May you find the peace you were seeking…

She was my sister.

Wednesday, June 25, 2014

waiting to wait

I came home from work to a silent sitting house. The math was wrong; all the cars and the bikes accounted for yet there was no reply to my calling. 



Before I left BC had asked, "What do I do with her?" her, meaning Beach. He sounded like a new father. Had it really been all that long since I had left them together, floating, without structure or task?




I filled the waiting time with cleaning. It was like the slightly too long last chapter of a book. Stuff to do, answers waiting.



Eventually the dogs gave them away. I caught sight of them while hanging laundry. Moving slowly out beyond the lawn, pass the structured garden space with its fences and rows, coming from the wild backfield. Walking with big weaving steps through the tall grass. Buckets and berries and butterflies- left to his own devices he casts an unmistakable air of New England. Penciled drawings, rolled up jeans, bare feet, and summer bounty.

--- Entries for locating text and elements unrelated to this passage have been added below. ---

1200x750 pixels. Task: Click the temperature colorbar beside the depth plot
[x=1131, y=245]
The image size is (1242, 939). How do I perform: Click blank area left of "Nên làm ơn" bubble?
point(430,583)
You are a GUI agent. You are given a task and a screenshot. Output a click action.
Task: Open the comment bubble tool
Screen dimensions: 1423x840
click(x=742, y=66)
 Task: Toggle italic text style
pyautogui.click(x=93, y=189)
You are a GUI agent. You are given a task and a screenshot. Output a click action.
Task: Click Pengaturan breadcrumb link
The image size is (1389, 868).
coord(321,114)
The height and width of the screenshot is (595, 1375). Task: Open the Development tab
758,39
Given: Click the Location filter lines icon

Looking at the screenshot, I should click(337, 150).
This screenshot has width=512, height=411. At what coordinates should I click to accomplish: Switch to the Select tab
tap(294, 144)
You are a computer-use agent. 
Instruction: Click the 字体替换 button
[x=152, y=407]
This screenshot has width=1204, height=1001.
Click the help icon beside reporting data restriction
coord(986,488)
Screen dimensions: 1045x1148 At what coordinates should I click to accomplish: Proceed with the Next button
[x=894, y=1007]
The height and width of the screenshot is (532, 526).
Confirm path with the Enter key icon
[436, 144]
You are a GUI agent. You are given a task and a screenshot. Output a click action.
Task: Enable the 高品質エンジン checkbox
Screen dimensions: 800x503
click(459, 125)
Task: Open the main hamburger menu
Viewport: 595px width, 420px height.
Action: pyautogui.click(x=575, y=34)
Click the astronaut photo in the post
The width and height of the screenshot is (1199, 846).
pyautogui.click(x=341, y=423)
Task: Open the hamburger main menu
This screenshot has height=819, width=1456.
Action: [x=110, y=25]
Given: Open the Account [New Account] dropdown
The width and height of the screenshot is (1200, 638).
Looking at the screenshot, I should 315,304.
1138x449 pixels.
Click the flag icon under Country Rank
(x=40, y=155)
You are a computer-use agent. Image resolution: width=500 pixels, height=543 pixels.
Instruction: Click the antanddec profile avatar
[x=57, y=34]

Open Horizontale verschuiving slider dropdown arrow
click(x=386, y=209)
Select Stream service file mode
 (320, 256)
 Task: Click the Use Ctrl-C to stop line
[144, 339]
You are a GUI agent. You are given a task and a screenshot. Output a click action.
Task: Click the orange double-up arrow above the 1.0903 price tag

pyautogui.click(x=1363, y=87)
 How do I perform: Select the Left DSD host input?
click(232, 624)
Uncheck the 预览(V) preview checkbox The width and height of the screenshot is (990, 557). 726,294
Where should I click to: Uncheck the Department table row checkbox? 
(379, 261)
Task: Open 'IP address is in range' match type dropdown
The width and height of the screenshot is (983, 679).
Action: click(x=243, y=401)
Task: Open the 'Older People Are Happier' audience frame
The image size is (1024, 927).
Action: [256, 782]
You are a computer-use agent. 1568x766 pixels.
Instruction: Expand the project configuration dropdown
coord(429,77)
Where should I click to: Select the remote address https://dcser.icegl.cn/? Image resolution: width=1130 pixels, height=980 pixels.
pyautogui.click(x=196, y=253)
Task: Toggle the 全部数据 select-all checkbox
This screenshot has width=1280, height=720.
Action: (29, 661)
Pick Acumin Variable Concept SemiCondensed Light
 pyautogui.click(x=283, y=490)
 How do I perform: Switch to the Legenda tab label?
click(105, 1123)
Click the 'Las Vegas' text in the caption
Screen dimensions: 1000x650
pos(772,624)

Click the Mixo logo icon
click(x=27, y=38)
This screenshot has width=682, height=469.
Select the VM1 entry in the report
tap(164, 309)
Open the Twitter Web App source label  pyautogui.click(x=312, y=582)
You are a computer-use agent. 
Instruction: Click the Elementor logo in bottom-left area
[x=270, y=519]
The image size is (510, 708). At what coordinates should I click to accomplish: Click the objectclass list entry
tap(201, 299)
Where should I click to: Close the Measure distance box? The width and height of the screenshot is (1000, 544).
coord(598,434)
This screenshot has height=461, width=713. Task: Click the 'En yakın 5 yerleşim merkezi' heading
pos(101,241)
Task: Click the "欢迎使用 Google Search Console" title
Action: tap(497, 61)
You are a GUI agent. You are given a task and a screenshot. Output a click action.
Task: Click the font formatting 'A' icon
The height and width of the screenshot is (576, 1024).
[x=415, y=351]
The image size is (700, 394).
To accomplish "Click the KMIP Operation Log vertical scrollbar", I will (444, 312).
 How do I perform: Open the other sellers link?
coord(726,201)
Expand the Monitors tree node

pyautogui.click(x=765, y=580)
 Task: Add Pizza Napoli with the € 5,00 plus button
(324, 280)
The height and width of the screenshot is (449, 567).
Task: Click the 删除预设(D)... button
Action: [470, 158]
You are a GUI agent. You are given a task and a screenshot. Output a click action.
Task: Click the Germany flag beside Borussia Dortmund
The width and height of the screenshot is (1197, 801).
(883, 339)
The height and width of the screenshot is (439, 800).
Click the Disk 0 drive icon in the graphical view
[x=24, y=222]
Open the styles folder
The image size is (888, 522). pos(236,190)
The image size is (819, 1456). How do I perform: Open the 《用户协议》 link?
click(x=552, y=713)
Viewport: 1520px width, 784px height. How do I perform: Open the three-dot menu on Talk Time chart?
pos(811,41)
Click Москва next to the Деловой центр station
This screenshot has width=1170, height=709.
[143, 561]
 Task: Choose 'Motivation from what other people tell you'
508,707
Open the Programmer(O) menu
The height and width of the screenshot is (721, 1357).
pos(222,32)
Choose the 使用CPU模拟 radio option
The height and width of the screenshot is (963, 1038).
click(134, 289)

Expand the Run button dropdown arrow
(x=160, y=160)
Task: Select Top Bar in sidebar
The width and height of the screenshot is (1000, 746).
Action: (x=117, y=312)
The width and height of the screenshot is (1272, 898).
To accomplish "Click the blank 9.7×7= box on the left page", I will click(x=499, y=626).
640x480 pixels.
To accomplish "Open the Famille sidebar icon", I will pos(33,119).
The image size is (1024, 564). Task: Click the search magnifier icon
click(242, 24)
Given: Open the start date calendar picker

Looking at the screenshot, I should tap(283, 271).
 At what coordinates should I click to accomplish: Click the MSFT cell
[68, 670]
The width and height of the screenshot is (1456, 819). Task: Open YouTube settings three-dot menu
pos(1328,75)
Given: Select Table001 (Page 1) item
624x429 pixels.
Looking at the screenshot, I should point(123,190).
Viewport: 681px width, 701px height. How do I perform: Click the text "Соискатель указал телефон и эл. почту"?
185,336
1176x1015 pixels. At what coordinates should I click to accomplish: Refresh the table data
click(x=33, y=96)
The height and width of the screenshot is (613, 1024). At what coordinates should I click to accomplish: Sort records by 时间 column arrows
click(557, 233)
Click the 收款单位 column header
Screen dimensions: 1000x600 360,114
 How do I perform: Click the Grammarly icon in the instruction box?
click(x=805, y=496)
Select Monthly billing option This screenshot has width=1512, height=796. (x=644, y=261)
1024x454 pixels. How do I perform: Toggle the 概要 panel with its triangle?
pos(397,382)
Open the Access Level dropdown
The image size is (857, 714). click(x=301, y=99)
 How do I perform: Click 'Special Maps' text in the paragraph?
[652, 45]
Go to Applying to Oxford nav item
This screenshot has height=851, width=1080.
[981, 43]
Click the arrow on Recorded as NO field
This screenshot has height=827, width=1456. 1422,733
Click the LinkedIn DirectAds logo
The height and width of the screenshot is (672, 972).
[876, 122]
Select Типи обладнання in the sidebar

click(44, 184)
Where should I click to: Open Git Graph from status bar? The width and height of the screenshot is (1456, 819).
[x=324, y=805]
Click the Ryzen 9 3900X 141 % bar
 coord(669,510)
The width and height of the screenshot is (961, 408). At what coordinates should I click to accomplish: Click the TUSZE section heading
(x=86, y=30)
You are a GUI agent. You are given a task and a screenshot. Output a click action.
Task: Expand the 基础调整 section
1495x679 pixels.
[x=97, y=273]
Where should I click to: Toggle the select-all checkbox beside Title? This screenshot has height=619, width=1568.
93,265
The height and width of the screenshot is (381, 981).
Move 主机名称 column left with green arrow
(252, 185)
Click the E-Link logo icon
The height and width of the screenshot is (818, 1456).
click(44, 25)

It is the second time in 2 days I have thought with my heart "I'm not sure I am capable of letting him go..." and yet my head knows he will have to go do what he dreams of doing.  I am being to understand what lays before us. A novel of waiting for him to return. 

Wednesday, May 21, 2014

out

Inside my head it is oddly quiet. Almost unnervingly so.
I needed to get out.
This time of year especially I lean towards the foothills.  It is where my heart lingers. Where my mind drifts. The shoreline trail.
It is where BC and I really fell in love. Where I took my sister for the last hike we would ever take together. Where my dogs run free. Where for the first time my best friend let his guard down. Where weather and season change nothing. 
It is my measure of how I am doing. 
Here I have stepped on a rattle snake, pet a tarantula, hovered over a huge wolf spider without freaking out, followed a bobcat, ran over a squirrel, split open my knee because I was distracted by a rabbit, and wandered into a herd of deer. 
I have run these trails sick, well, angry, in love, in the rain, the snow, in 110 degrees...
And in my dreams I walk the paths seeking their mountain shelter.
Even the fictional characters of my writings visit here.
It is the place where I find myself.  
Because sometime you have to go out to to be able to look in.